Chapitre 652/75287%~7 min de lecture1 311 mots

Les relations entre les pays du continent de Sia étaient tortueuses.

Celle qui unissait l'Empire d'Austine à la Théocratie de Saint Mesit en était un bon exemple. Le premier possédait une histoire glorieuse, commandait de vastes territoires et une immense population ; la seconde était une puissance montante qui comptait des croyants fervents sur l'ensemble du continent.

Ils s'étaient livré bataille au grand jour et dans l'ombre pendant mille ans, et leur relation tendue influençait les politiques nationales de chacun.

Ce n'était pas une coïncidence si l'Empire d'Austine et la Théocratie de Saint Mesit adoptaient souvent des positions opposées.

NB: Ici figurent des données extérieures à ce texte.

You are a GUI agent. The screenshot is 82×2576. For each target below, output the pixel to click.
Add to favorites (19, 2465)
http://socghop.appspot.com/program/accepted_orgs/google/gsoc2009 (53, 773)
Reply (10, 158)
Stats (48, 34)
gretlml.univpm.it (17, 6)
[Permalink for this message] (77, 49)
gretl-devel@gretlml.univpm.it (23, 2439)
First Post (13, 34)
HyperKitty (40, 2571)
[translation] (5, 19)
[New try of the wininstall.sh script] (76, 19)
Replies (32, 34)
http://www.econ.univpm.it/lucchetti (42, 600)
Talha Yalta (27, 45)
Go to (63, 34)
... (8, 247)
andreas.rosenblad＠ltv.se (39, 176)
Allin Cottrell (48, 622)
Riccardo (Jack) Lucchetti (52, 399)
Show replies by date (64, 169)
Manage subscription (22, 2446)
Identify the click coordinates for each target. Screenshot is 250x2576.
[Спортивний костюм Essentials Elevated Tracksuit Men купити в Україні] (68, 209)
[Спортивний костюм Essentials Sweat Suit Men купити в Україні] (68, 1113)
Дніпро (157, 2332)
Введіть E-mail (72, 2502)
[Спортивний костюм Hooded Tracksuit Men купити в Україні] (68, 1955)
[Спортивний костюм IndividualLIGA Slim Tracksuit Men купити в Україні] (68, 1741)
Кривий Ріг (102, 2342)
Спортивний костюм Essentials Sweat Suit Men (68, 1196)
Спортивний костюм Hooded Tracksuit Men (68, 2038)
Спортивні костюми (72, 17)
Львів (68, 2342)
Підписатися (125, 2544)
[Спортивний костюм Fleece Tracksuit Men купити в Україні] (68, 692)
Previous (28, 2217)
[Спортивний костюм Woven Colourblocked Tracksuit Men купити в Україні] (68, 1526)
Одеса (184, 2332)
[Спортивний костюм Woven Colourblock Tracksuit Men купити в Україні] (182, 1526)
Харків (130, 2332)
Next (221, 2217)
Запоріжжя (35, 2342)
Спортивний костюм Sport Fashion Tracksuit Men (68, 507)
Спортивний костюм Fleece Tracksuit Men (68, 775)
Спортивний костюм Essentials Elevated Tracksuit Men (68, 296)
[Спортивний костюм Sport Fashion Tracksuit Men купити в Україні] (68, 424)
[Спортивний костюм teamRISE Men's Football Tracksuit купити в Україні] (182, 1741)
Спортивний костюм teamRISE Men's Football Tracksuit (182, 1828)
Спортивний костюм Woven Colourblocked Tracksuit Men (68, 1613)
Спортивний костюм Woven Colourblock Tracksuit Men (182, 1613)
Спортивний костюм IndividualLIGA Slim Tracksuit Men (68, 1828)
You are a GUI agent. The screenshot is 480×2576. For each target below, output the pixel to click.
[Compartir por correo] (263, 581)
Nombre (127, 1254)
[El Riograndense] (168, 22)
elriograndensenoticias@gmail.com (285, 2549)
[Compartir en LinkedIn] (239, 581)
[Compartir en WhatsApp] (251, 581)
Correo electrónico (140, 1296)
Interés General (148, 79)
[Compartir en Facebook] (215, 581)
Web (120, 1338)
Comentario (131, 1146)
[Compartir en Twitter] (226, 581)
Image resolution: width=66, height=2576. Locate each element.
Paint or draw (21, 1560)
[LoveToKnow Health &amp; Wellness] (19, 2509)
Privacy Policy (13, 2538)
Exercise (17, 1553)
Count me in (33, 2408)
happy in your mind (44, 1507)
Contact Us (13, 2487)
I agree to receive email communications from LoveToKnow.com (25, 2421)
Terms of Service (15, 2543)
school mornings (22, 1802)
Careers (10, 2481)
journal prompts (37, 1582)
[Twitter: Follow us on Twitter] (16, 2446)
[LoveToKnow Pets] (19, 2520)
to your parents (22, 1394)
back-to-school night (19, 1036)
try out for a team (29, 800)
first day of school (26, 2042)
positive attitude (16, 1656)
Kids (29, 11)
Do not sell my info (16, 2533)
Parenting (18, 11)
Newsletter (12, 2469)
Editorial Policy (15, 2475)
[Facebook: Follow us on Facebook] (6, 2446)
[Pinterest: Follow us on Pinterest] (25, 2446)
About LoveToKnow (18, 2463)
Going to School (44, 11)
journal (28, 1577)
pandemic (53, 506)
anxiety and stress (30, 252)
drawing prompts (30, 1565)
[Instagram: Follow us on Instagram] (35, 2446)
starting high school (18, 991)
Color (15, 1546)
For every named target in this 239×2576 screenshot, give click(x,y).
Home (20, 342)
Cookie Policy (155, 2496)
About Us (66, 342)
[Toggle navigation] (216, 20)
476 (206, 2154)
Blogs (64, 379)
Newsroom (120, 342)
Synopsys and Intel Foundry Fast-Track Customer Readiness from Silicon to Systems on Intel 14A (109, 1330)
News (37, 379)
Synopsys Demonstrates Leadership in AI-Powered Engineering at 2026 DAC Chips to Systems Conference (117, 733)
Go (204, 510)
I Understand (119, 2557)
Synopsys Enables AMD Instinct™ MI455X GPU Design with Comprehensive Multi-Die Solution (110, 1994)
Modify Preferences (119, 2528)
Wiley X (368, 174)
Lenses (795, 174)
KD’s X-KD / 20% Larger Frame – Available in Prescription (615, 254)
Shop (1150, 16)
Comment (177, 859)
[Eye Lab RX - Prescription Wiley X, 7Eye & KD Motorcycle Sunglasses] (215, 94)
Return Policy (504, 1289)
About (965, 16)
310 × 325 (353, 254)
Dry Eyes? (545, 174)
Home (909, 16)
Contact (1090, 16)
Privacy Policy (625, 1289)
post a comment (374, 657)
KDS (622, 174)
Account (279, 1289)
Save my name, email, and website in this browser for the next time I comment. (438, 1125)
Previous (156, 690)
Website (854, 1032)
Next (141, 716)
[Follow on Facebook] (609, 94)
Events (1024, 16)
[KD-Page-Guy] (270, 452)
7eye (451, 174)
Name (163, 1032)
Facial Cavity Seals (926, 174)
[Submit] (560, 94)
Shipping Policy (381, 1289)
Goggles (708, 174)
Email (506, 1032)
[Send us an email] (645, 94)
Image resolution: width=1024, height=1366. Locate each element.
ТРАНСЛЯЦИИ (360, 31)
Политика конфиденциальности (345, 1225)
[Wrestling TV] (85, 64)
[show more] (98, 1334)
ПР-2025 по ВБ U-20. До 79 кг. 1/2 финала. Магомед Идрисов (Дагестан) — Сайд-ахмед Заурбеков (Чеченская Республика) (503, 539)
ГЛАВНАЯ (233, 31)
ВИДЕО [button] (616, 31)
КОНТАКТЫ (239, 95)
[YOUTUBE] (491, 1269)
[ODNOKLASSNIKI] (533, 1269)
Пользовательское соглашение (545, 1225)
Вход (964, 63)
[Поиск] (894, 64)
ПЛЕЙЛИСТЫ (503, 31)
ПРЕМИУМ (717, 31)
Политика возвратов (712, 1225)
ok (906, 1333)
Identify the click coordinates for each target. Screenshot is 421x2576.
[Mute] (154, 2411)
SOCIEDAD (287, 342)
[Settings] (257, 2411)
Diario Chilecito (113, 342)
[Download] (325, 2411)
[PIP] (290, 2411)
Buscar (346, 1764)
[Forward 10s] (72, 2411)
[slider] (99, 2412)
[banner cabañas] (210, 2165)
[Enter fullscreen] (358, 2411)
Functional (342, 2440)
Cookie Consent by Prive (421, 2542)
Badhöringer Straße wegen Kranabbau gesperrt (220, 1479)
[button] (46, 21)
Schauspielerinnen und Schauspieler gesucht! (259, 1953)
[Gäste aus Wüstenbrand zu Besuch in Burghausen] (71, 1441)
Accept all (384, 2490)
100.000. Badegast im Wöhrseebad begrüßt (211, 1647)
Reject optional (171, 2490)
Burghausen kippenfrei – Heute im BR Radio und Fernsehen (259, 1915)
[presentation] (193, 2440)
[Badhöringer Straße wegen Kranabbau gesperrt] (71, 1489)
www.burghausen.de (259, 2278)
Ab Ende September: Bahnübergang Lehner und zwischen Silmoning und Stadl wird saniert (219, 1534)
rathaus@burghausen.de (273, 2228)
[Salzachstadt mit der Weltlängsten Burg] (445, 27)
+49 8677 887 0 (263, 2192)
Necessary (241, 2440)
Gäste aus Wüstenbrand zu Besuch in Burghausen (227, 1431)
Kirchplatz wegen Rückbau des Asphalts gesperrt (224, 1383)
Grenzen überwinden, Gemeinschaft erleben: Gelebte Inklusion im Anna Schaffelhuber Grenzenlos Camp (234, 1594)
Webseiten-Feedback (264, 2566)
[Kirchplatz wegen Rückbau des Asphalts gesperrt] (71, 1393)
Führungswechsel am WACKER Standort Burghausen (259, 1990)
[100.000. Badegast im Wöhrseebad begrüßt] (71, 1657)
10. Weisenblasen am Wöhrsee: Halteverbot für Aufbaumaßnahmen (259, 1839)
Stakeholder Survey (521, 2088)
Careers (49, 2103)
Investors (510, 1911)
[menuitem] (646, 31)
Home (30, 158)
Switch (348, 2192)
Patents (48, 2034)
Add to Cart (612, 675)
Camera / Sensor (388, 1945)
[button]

L'histoire fourmillait de tels cas, qui provoquaient des ondes de choc à travers tout le continent de Sia.

Malgré leurs profondes divergences, il arrivait que leurs politiques convergent pour servir de modèle aux autres, notamment en matière de politique démographique en temps de crise.

Contrairement au monde précédent de Roel, où une population nombreuse ne faisait qu'accroître la main-d'œuvre et le marché, les êtres humains étaient une ressource extraordinairement précieuse sur le continent de Sia, du fait de l'existence des transcendants, qui contribuaient grandement à la puissance nationale d'un pays.

Un transcendant hautement doué pouvait engendrer des changements considérables en quelques décennies, mais cela relevait ultimement du hasard.

Tout comme à la loterie : plus on possède de billets, plus grandes sont les chances de décrocher le gros lot.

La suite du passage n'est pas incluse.